Bottom line: client code SHOULD unmask the frame if the mask frame bit is set. Or you want to change all the servers in the world...

[ranc]

P.S: adding this code takes less time than arguing about it ;-)

[gimite]

Yeah that part was not clear enough in hybi-10, and was clarified in later version: http://tools.ietf.org/html/draft-ietf-hybi-thewebsocketprotocol-17#section-5.1

A server MUST NOT mask any frames that it sends to the client.

[ranc]

Yes, you are correct. But since some servers already out there already did masking, it would be wise not to follow the guide in 17: ..." A client MUST close a connection if it detects a masked frame" ... especially since they realized they have compatibility issue and followed with the saying: ..."(These rules might be relaxed in a future specification.)".. :-)

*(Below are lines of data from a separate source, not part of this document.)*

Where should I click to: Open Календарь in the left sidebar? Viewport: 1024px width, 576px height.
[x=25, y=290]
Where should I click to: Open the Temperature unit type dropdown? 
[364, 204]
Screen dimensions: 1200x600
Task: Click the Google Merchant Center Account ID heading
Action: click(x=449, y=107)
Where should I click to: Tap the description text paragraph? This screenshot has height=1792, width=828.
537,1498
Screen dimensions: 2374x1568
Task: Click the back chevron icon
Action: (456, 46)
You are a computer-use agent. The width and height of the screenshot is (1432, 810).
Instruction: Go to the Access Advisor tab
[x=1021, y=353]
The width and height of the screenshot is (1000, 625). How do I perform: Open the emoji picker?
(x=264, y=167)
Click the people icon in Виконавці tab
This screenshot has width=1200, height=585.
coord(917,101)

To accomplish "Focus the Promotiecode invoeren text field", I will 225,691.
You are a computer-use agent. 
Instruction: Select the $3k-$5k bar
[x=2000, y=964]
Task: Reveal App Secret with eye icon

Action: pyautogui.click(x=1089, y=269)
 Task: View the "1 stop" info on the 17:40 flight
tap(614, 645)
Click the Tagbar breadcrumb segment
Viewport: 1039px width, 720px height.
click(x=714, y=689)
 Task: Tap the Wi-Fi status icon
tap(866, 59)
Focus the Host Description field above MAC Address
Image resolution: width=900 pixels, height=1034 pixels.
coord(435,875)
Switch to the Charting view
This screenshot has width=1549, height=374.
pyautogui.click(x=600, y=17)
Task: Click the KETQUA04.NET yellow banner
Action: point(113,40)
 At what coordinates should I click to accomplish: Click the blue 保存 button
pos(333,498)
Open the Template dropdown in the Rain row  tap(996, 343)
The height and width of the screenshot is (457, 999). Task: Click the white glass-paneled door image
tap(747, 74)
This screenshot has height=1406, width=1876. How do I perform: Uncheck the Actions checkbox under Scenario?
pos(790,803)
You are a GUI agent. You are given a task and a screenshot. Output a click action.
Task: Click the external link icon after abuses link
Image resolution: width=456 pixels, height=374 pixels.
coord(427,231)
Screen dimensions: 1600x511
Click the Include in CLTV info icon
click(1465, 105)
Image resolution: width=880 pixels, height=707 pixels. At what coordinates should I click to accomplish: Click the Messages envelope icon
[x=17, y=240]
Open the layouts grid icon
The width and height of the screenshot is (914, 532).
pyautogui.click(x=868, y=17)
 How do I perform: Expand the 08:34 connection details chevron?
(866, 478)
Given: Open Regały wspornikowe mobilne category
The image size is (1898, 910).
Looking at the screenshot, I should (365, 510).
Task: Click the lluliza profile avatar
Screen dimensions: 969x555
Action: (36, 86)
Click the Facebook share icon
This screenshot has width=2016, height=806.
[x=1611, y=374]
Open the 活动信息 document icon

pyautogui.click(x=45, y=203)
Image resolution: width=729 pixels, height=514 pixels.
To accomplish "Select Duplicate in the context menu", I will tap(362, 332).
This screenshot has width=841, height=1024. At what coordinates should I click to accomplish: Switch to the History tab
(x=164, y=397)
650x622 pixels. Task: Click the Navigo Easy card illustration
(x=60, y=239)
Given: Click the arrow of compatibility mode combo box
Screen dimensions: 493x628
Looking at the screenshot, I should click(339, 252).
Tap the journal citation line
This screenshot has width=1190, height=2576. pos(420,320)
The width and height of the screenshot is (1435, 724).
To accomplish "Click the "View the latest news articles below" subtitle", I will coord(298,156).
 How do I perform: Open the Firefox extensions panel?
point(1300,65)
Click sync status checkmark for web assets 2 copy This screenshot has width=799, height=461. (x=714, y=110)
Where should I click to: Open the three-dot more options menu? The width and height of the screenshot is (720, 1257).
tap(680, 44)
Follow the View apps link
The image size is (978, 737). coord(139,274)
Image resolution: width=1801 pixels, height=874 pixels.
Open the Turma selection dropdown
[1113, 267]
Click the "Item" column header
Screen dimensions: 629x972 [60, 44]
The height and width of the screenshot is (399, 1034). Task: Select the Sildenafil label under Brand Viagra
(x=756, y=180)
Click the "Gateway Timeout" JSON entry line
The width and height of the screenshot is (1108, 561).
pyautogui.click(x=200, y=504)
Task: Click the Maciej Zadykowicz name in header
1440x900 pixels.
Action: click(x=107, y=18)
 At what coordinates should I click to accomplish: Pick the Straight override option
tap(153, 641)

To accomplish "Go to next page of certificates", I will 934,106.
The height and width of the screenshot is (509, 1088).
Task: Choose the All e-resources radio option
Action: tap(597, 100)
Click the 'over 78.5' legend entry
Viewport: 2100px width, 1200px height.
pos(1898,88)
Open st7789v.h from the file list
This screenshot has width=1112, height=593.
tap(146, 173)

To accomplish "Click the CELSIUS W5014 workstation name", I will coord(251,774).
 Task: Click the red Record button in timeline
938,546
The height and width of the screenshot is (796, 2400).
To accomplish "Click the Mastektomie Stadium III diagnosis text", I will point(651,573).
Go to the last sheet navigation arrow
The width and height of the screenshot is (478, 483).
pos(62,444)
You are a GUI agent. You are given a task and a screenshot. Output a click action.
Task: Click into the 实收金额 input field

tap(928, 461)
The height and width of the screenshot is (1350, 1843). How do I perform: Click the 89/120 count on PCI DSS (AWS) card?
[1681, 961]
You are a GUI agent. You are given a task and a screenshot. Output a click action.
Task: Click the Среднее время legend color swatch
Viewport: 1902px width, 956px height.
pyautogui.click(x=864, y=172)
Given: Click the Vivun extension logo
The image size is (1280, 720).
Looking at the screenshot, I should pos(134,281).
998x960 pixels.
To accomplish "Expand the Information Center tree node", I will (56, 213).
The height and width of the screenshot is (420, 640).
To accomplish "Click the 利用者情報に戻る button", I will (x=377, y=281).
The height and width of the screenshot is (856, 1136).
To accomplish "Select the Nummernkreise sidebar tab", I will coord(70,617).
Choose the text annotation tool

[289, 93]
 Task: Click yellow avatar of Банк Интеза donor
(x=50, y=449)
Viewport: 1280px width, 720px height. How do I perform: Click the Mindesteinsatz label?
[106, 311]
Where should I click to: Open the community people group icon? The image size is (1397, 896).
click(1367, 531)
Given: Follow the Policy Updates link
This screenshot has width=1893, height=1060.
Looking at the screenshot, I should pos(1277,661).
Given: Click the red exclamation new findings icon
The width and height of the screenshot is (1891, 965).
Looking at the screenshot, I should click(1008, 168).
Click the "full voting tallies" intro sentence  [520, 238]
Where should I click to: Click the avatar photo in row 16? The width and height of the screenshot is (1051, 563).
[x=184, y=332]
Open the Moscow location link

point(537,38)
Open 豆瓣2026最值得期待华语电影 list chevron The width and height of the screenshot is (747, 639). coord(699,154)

Anyway, just an advise.... we do want this code to work as much as possible with lots of servers....

But the bug should not be closed either way since the parsing should not ignore the mask bit as it does today. It must follow some guide. either close or unmask. But now it ignores it and does not read the mask, which causes the stream to be out-of-sync.

[gimite]

But since some servers already out there already did masking

The only such server I know was php-websocket-server, which is already fixed. Please let me know if you know anything else. I may consider if some widely used server does masking.

But the bug should not be closed either way since the parsing should not ignore the mask bit as it does today. It must follow some guide. either close or unmask. But now it ignores it and does not read the mask, which causes the stream to be out-of-sync.

I agree. I filed separated issue: #103

[ranc]

10x. I have no such server in mind. It was more of a theoretical issue. I'll settle with #103 for now.

[ranc]

(and Compatibility with Chrome & FF...)

[kanaka]

If Chrome and FF are unmasking frames from the server then that is a spec violation and bugs should be filed against them. There is no ambiguity any longer in the specification, but it was never intended that server->client masking be permitted. Server->client masking serves no purpose and just slows down the connection which is why the working group decided to clarify the spec and make it unambiguous that it is never permitted.

Also the parenthetical comment (which I actually proposed) in the spec indicating that these rules may be relaxed in future versions only applies to client->server masking. Unfortunately the placement of the comment doesn't make that clear, but if you read the HyBi mailing list it is clear that the future relaxing only applies to making client->server masking optional.

I agree with #103 that web-socket-js should close the connection (probably sending a 1002 to be friendly).